Sincere participation of poor has not yet achieved
It is essential to involve the poor, the main target , to ensure their welfare. Imparting of skills under the scheme must be done effectively which an be hand picked easily. The poverty alleviation schemes needs to be implemented at the level of the community. The involvement of the whole community, including the poor is essential to make the measures successful. the more the interference of government, the less will be the participation of the people. Administrative support is important but sans red-tapism and bureaucracy. Most of the
the governments welfare measures like IRDP has failed just because it lacked the effective involvement of the poor. It failed to understand the situations.
The Limited Role of NGOs
Despite positive contributions, NGOs have not been involved in major developmental undertakings intended to create large employment and wide income generation through sustainable businesses. This is attributable to their lacking good managerial skills and organizational structure to take up business ventures. Further, donor funds are usually restricted to narrowly defined projects. Consequently, the role that NGOs are best suited to play is in support of projects funded by governments and international agencies, or those limited initiatives approved by private donors.

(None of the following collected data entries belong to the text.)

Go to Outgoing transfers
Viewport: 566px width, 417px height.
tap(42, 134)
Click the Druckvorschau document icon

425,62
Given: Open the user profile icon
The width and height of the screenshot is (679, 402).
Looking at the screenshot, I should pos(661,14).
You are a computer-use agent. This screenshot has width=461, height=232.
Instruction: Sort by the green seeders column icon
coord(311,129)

Unfortunately, those NGOs that actually carry out developmental work in the field are stuck within programs specified by planners in developmental agencies and donor institutions. New ideas that deviate from those already specified by planners seldom qualify for any funding. Thus, project proposals are prepared to reflect the requirements set by these planners in terms of methodology and outcomes. There is little initiative from the ground up, and no real feedback. Demonstrating compliance on paper ends up more important than actually getting the job done effectively. As a result, recipients of developmental funds spend significant time preparing reports for the planners to qualify for continued funding, and less time worrying about what benefits the poor.

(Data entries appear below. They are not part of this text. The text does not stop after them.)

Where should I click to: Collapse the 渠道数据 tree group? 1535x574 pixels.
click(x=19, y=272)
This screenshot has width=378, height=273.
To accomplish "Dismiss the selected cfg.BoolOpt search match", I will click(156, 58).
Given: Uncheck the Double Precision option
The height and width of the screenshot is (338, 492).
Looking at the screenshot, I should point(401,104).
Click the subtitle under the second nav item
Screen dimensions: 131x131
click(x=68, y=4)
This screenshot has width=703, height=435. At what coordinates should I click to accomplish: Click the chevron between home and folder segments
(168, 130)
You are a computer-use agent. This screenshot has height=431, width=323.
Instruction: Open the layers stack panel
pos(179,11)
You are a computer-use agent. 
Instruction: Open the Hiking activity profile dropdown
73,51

Handouts will not solve poverty; neither will it be solved by grand government projects, or by piecemeal interventions of NGOs. Instead, poverty will be solved with vibrant economic activity driven mostly by the private sector. The hundreds of millions of new jobs that are needed each year will come mainly from corporate business ventures in rural areas. The developmental strategy to address poverty must embrace this reality.
So, a market-based approach to poverty reduction will result in income and wealth creation, and lay the groundwork for the next generation to avail of a wider range of opportunities with enhanced resources.